Exercise goal => Find every line in the records that contains the word "simulation", and copy each of those lines.

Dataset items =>
********************

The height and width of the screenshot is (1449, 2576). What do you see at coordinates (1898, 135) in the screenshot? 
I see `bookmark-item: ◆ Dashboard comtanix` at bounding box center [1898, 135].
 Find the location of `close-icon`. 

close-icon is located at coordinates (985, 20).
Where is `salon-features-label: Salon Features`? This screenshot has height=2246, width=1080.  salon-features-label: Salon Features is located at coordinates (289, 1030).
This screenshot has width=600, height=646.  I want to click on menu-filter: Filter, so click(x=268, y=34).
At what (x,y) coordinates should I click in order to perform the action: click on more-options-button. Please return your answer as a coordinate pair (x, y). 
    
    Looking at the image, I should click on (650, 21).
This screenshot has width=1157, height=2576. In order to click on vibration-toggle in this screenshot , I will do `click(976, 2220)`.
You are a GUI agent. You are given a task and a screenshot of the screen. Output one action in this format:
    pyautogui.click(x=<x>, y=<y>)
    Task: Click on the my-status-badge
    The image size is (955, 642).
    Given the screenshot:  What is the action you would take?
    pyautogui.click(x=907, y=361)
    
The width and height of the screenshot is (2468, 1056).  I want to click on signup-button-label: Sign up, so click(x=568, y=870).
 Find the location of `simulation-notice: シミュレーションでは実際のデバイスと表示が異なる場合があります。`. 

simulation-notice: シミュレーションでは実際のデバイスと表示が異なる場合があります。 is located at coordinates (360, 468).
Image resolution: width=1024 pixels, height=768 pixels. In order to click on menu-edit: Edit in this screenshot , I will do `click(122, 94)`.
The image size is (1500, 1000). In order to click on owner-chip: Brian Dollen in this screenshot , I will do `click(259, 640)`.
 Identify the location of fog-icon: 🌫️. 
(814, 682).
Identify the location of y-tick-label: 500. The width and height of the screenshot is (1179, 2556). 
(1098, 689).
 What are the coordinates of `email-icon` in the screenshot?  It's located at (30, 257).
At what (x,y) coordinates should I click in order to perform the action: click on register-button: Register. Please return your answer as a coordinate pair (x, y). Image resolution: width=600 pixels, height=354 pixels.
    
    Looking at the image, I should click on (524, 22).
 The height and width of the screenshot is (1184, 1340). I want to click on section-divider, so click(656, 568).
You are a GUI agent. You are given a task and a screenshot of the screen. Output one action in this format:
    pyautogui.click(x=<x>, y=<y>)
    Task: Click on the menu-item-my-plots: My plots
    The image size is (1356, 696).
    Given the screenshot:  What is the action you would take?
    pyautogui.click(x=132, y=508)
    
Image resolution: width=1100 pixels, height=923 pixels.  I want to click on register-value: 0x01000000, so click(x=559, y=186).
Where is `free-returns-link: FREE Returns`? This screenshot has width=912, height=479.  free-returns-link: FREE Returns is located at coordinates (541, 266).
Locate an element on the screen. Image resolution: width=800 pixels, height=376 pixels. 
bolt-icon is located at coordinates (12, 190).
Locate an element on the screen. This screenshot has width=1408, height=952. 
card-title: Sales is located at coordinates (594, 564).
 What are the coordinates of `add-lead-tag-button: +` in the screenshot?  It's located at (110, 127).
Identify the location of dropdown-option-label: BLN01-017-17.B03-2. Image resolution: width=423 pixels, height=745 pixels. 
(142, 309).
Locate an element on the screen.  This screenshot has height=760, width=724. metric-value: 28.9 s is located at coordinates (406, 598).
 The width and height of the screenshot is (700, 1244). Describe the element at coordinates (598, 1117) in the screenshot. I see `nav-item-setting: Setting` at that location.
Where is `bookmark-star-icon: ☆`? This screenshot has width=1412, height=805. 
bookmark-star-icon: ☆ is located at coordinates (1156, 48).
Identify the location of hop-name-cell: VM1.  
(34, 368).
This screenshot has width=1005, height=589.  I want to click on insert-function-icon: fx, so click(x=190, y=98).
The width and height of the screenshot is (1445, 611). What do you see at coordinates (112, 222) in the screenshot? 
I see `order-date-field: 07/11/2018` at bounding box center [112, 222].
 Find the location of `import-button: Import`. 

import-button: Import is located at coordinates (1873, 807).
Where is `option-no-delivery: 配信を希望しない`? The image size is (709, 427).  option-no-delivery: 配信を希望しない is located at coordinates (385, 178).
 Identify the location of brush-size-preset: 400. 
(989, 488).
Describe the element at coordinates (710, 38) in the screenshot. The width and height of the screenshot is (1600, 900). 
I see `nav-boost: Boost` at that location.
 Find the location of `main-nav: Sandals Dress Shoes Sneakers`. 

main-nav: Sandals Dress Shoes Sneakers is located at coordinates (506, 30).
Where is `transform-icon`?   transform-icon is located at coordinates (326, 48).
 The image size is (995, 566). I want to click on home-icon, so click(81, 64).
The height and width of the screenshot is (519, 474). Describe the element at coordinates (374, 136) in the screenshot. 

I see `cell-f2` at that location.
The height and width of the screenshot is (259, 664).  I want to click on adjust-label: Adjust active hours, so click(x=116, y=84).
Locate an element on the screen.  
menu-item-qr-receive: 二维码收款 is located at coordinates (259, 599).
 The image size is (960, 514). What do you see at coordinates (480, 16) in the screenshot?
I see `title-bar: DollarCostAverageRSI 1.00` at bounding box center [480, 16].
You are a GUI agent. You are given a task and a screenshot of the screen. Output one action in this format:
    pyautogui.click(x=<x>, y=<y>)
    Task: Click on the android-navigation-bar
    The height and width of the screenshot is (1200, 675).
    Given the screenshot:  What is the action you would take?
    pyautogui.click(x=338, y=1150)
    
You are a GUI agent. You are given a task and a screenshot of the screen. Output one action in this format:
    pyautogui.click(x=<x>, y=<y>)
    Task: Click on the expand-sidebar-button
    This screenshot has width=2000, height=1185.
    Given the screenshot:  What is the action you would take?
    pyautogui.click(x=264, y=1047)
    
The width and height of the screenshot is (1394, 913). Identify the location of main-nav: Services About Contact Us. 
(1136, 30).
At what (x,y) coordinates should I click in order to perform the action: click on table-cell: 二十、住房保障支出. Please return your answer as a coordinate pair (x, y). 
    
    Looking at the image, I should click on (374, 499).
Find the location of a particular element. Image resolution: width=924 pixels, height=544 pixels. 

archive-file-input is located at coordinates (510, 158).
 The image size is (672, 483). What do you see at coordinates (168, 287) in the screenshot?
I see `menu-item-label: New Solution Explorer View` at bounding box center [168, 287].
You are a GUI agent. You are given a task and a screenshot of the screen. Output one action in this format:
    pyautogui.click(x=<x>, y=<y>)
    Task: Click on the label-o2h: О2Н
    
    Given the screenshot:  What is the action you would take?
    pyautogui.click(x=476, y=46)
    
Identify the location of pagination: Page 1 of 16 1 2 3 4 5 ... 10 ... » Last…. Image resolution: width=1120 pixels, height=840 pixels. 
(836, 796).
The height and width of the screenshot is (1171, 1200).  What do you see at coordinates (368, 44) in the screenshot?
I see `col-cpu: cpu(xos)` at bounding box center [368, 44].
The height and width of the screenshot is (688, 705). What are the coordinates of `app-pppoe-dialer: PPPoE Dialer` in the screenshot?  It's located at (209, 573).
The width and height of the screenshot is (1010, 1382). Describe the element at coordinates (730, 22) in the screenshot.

********************

Solution for this task =>
 Find the location of `simulation-notice: シミュレーションでは実際のデバイスと表示が異なる場合があります。`. 
simulation-notice: シミュレーションでは実際のデバイスと表示が異なる場合があります。 is located at coordinates (360, 468).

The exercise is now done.